Big data in the field of cancer research
Data warehouses can be used to store structured data, texts or images with a view to developing clinical and translational research and could perhaps be used in the future as a tool to assist decision-making in clinical practice. The ConSoRe project (continuum – soins – recherche or healthcare-research continuum) of the Centres de Lutte contre le Cancer is currently being deployed to use this technology in cancer treatment and research.
Projects of this kind are now possible for three reasons. Firstly, hospitals have amassed a considerable volume of clinical information in the form of texts and images. As an example, the Institut Curie holds digitized clinical files (texts and images) dating back to 2000 with longitudinal follow-up of more than 100,000 cancer patients, representing a total of more than 10,000,000 documents. Secondly, progress in IT provides the computing power and tools required to process all this data. Finally, progress in artificial intelligence is opening up new potential for automatic text and image processing.

→ **Brief 1**: According to the text on big data in cancer research, how many documents does the Institut Curie hold?
→ **Brief 2**: Do these statements agree with the text on big data in cancer research? Answer yes or no for each, quoting the deciding words. (a) The Institut Curie's digitized clinical files go back to 2000. (b) The ConSoRe project has already been fully deployed. (c) Data warehouses are already used to assist decision-making in clinical practice.
→ **Brief 3**: From the text on big data in cancer research, set down the passage that begins at the words "Big data in" and stops after "treatment and research.".

Stored records:

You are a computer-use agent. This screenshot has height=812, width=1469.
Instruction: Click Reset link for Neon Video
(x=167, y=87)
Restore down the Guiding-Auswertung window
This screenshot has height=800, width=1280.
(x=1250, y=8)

→ **Task answer 1**: More than 10,000,000 documents.

→ **Task answer 2**:
(a) Yes: "dating back to 2000"
(b) No: "is currently being deployed"
(c) No: "could perhaps be used in the future as a tool to assist decision-making in clinical practice"

→ **Task answer 3**:
Big data in the field of cancer research
Data warehouses can be used to store structured data, texts or images with a view to developing clinical and translational research and could perhaps be used in the future as a tool to assist decision-making in clinical practice. The ConSoRe project (continuum – soins – recherche or healthcare-research continuum) of the Centres de Lutte contre le Cancer is currently being deployed to use this technology in cancer treatment and research.